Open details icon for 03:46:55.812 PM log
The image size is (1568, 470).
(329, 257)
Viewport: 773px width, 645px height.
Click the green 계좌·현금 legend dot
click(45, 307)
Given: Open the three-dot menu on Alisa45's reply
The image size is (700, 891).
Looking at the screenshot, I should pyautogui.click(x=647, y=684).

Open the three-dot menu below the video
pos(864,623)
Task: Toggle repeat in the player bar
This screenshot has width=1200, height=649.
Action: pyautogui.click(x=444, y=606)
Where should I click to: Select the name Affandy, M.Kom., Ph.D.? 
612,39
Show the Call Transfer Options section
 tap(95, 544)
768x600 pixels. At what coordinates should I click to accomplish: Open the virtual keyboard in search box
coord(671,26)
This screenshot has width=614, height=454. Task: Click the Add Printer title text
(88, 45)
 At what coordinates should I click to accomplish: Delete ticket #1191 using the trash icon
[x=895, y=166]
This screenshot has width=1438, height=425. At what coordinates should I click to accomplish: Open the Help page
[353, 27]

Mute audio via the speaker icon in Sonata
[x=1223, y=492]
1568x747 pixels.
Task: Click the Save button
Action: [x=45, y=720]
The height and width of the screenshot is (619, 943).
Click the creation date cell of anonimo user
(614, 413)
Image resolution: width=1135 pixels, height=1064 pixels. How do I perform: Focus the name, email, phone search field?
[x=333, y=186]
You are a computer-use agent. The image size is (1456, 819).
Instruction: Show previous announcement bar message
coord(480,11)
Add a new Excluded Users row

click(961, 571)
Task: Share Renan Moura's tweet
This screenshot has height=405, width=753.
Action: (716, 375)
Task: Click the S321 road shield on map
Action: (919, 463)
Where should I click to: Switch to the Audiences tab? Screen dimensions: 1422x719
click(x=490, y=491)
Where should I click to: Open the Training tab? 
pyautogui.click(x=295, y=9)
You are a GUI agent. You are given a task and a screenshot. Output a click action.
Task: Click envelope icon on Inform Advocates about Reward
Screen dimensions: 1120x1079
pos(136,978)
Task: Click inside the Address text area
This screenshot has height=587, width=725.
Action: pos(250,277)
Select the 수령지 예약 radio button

━━━━━━━━━━━━━━━━━━━━━━━━━━━━━━

### EXERCISE PROMPT
Return these lines of material exactly as they appear, covering every line from start to finish.

### TASK RESPONSE
Open details icon for 03:46:55.812 PM log
The image size is (1568, 470).
(329, 257)
Viewport: 773px width, 645px height.
Click the green 계좌·현금 legend dot
click(45, 307)
Given: Open the three-dot menu on Alisa45's reply
The image size is (700, 891).
Looking at the screenshot, I should pyautogui.click(x=647, y=684).

Open the three-dot menu below the video
pos(864,623)
Task: Toggle repeat in the player bar
This screenshot has width=1200, height=649.
Action: pyautogui.click(x=444, y=606)
Where should I click to: Select the name Affandy, M.Kom., Ph.D.? 
612,39
Show the Call Transfer Options section
 tap(95, 544)
768x600 pixels. At what coordinates should I click to accomplish: Open the virtual keyboard in search box
coord(671,26)
This screenshot has width=614, height=454. Task: Click the Add Printer title text
(88, 45)
 At what coordinates should I click to accomplish: Delete ticket #1191 using the trash icon
[x=895, y=166]
This screenshot has width=1438, height=425. At what coordinates should I click to accomplish: Open the Help page
[353, 27]

Mute audio via the speaker icon in Sonata
[x=1223, y=492]
1568x747 pixels.
Task: Click the Save button
Action: [x=45, y=720]
The height and width of the screenshot is (619, 943).
Click the creation date cell of anonimo user
(614, 413)
Image resolution: width=1135 pixels, height=1064 pixels. How do I perform: Focus the name, email, phone search field?
[x=333, y=186]
You are a computer-use agent. The image size is (1456, 819).
Instruction: Show previous announcement bar message
coord(480,11)
Add a new Excluded Users row

click(961, 571)
Task: Share Renan Moura's tweet
This screenshot has height=405, width=753.
Action: (716, 375)
Task: Click the S321 road shield on map
Action: (919, 463)
Where should I click to: Switch to the Audiences tab? Screen dimensions: 1422x719
click(x=490, y=491)
Where should I click to: Open the Training tab? 
pyautogui.click(x=295, y=9)
You are a GUI agent. You are given a task and a screenshot. Output a click action.
Task: Click envelope icon on Inform Advocates about Reward
Screen dimensions: 1120x1079
pos(136,978)
Task: Click inside the Address text area
This screenshot has height=587, width=725.
Action: pos(250,277)
Select the 수령지 예약 radio button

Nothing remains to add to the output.